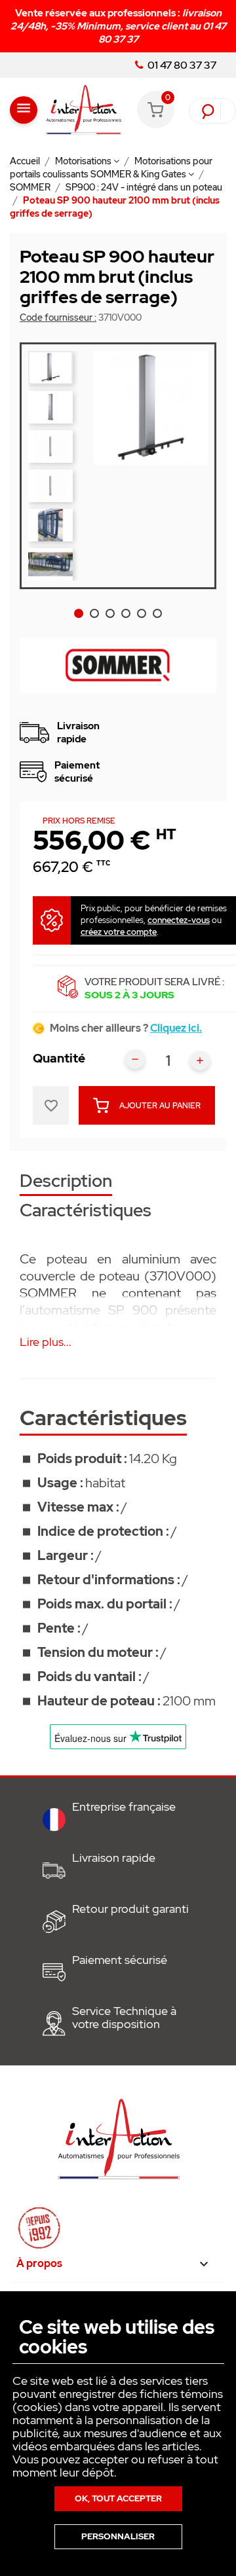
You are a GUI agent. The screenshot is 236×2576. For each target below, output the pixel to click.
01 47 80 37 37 (181, 65)
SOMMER (31, 187)
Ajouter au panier (160, 1105)
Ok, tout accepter (118, 2498)
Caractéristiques (85, 1211)
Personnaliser (118, 2536)
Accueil (26, 161)
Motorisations (84, 161)
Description (66, 1182)
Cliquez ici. (176, 1028)
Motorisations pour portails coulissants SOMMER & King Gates (111, 167)
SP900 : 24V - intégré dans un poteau (144, 187)
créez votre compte (119, 931)
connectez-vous (179, 920)
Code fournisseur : (58, 317)
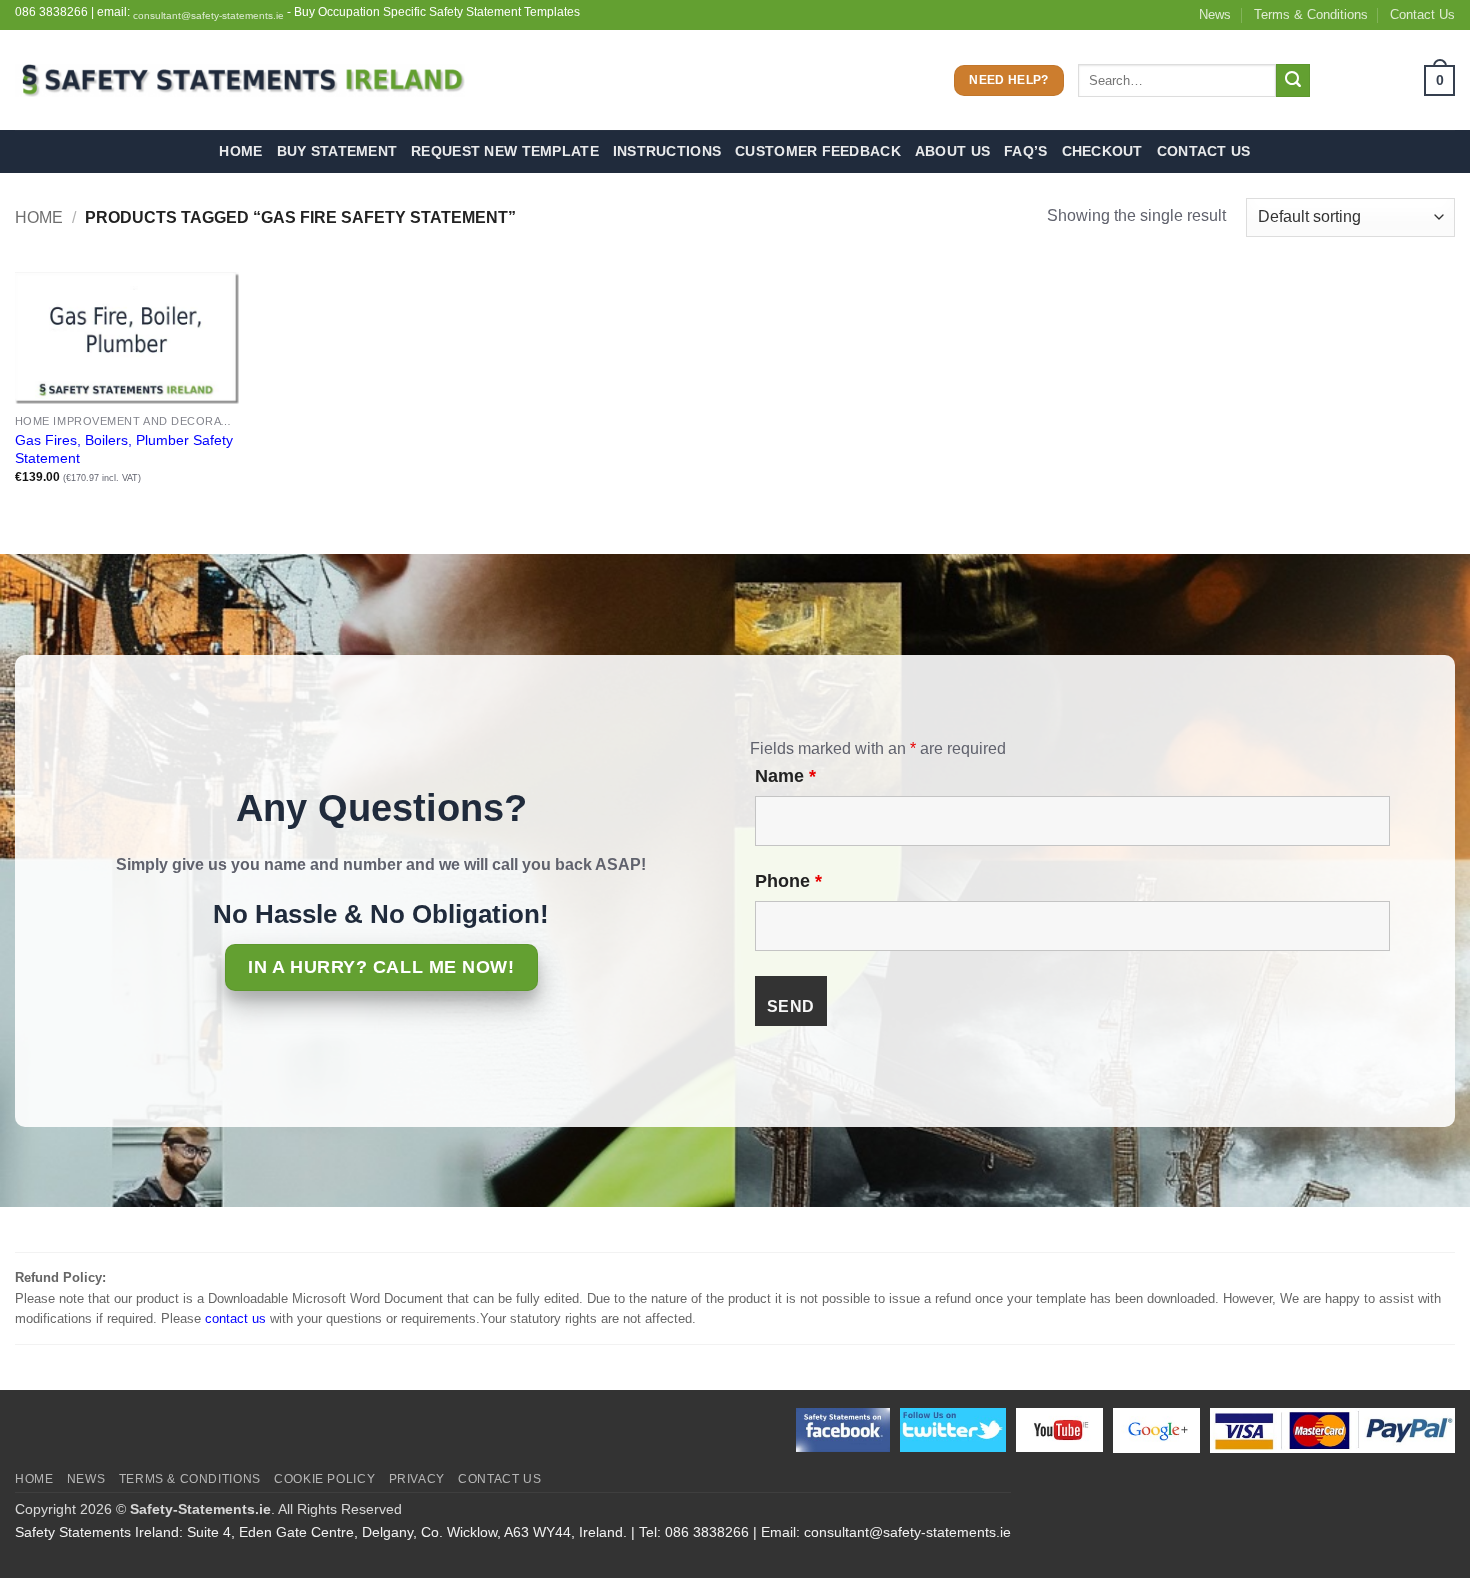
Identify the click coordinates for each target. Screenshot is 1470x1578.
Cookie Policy (324, 1479)
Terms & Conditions (1311, 14)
···
* **Your objective**
The lines above starting at the one that contains "Ajouter au panier (160, 1105)" and ending at the one that contains "connectez-vous (179, 920)" must be transcribed exactly, and no other lines may appear.

* **Answer to this task**
Ajouter au panier (160, 1105)
Ok, tout accepter (118, 2498)
Caractéristiques (85, 1211)
Personnaliser (118, 2536)
Accueil (26, 161)
Motorisations (84, 161)
Description (66, 1182)
Cliquez ici. (176, 1028)
Motorisations pour portails coulissants SOMMER & King Gates (111, 167)
SP900 : 24V - intégré dans un poteau (144, 187)
créez votre compte (119, 931)
connectez-vous (179, 920)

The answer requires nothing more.